Venti anni dopo l’inizio della guerra l’Iraq è ancora alle prese con diversi problemi. Ecco le tappe che dal 2003 a oggi ha segnato la storia dello stato mediorientale.

Venti anni di guerra in Iraq

Il 20 marzo 2003 iniziò l’invasione dell’Iraq che avrebbe portato alla caduta di Saddam Hussein qualche settimana dopo. Da allora diversi leader iracheni hanno cercato di disegnare nel loro paese un percorso democratico senza alcun successo e le speranze hanno lasciato un vuoto politico che ancora oggi è in parte presente. L’Iraq ha sofferto negli ultimi venti anni moltissime problematiche proprio a causa dell’assenza di personalità politiche capaci di portare il Paese in una direzione diversa.

Le quattro fasi della guerra

Secondo lo U.S. Institute for Peace ci sono quattro fasi fondamentali nella storia recente dell’Iraq: la prima è tra il 2003 e il 2007, iniziata con un’autorità provvisoria della coalizione guidata dagli Stati Uniti. Il 2005 invece doveva rappresentare un anno di svolta: gli iracheni votarono la nuova Costituzione, scritta all’insegna del rispetto delle tante minoranze etniche e religiose che abitano il Paese.
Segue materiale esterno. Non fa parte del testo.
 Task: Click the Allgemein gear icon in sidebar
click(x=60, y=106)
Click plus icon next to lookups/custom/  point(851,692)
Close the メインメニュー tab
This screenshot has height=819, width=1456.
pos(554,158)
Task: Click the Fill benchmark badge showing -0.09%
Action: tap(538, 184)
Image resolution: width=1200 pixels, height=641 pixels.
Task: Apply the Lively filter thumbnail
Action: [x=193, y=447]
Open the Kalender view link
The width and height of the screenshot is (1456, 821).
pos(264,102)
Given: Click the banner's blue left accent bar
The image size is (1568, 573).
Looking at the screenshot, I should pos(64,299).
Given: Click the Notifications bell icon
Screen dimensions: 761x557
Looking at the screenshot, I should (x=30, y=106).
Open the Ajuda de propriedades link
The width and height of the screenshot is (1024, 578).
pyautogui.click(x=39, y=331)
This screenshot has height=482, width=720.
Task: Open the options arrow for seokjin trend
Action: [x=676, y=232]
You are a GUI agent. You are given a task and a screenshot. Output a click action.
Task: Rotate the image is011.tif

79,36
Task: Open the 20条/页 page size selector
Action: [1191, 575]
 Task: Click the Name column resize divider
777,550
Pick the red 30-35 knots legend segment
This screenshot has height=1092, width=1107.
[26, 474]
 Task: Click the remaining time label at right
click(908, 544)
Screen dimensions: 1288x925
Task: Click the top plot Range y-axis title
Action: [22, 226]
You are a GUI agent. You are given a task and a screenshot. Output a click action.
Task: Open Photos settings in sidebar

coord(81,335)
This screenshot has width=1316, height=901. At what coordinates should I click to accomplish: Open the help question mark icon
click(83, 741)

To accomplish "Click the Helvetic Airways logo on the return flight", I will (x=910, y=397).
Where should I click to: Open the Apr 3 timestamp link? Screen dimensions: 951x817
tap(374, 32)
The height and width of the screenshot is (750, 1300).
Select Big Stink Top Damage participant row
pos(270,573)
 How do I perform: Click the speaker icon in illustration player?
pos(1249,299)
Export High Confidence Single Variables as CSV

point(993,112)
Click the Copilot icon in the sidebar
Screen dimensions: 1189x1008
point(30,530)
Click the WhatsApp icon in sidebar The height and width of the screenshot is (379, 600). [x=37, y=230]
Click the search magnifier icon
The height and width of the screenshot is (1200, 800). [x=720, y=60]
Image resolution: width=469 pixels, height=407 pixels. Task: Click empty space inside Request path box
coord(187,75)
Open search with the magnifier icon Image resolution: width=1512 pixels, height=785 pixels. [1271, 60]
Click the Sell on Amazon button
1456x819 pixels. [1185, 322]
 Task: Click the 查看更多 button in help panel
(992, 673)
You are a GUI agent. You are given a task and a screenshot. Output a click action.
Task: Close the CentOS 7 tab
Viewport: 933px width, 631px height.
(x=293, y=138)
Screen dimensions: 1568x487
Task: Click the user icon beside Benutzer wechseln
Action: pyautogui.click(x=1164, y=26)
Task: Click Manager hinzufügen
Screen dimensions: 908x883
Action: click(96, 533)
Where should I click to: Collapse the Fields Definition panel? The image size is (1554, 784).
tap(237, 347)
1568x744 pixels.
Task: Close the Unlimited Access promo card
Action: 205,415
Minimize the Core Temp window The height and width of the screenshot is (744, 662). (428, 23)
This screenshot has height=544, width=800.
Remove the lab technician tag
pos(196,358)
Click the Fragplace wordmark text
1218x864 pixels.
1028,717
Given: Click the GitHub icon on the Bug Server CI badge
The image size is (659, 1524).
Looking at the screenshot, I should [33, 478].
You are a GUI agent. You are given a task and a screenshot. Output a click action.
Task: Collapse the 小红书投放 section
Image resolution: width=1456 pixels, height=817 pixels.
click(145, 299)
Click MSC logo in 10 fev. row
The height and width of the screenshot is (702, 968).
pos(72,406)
L’equilibrio politico del potere sarebbe cambiato quando, per la prima volta dopo secoli di dominio sunnita, la maggioranza sciita rivendicò la poltrona del primo ministro, si tratta di un passaggio nella storia irachena fondamentale perché fece scoppiare però le tensioni settarie, che portano agli attentati del santuario di al-Askari, un luogo sacro sciita, all’inizio del 2006. Tensioni che si sarebbero solo intensificate negli anni successivi.

Terrorismo ed estremismi

Nel 2007 si registrò uno dei più cruenti episodi della storia recente in Iraq: l’attacco contro i villaggi yazidi del 19 agosto da parte del gruppo terroristico Al-Qaida. A seguito di questo tragico episodio gli Usa inviarono 30 mila soldati per evitare ulteriori spargimenti di sangue. Nel frattempo il primo ministro iracheno Nuri al-Maliki aveva cominciato a richiamare ex membri del regime baathista nel governo. Nel 2011, dopo otto anni dall’inizio del conflitto, le truppe americane di ritirarono dal suolo iracheno: l’operazione cominciò con il ritiro dei soldati dalle grandi città nel 2009 e con l’annuncio il 31 agosto 2010 della fine delle operazioni di combattimento. Nello stesso anno la morte dello storico leader di Al Qaida Osama Bin Laden sembrava aver messo un freno all’estremismo sunnita.

Il califfato nero

Dopo il ritiro delle truppe statunitensi l’Iraq rimane coinvolto nella guerra civile siriana e nel 2013 Abu Bakr al-Baghdadi, leader dello Stato Islamico dell’Iraq, annunciò l’unione con il gruppo jihadista di Al-Nusra dando vita all’Isis: si apre un nuovo tragico capitolo della storia contemporanea dell’Iraq e del Medio Oriente. Pochi mesi dopo lo Stato Islamico assunse il controllo della città di Falluja e della provincia irachena di al-Anbar espandendosi fino al territorio del Kurdistan. Al Baghdadi, rotti definitivamente i legami con al-Qaeda, proclama la nascita di un Califfato universale. Il conflitto interno con il Califfato durerà fino al 2017 quando il premier al-Abadi dichiarò ufficialmente vinta la guerra allo Stato islamico.

Lo stallo politico iracheno

Nonostante i recenti tentativi di normalizzazione del Paese negli ultimi cinque anni restano ancora delle importanti criticità. Tuttavia questi ultimi anni sono stati i più tranquilli dal 2003: la violenza armata continua ad esistere in forme diverse, ma è molto più rara rispetto al passato. Persiste il problema relativo al Kurdistan dopo l’occupazione di alcuni territori curdi nel 2017. Il settore pubblico iracheno è ancora oggi caratterizzato da un forte clientelismo con inevitabili effetti sul mercato del lavoro: il tasso di disoccupazione del Paese si è attestato intorno al 14,19% nel 2021. Inoltre il debito pubblico ha raggiunto l’84% del Pil. Le elezioni del 2021 hanno consegnato la vittoria del partito Da’wa e nel 2022 lo sciita Al Sudani è stato nominato premier dal presidente Rashid.